The move to ban shark fin soup in the city is now in the hands of the municipal licensing and standards committee after a council meeting last week that pushed the issue ahead.

Councillor Kristyn Wong-Tam

“We will be anticipating a staff report to come back and from there we are hopefully getting favourable results and moving forward from there,” said Councillor Kristyn Wong-Tam, who, along with Councillor Glenn De Baeremaeker, has led the charge against the Chinese dish at city hall.

The controversy surrounding shark fin soup has to do with the numbers of sharks affected and how the fins are collected, she said.

“There are 73 million sharks every year hauled up from the bottom of the ocean,” Wong-Tam said. “Their fins are sawed off using a hot blade, their bodies are not desired, so the shark is then tossed into the ocean where it can no longer swim. It will drown or be eaten by other fish.”

According to a report submitted to council supporting the move by De Baeremaeker and Wong-Tam, sharks could be extinct in under 20 years if the rate of slaughter doesn’t change.

The move to ban shark fin soup is not unique to Toronto, she said.
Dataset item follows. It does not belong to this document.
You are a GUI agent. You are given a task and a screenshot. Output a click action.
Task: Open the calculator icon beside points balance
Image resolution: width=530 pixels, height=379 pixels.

Jurisdictions in Asia, including in China, are taking action, and the cause has been taken up by animal welfare and environmental groups, she said.

“Two-thirds of the world’s oxygen is dependent on the health and vitality of our oceans” Wong-Tam said. “We need to maintain a balance on the marine ecosystem or we could soon see a collapse of the marine ocean life, which is extremely bad news for aquatic life and humans as well.”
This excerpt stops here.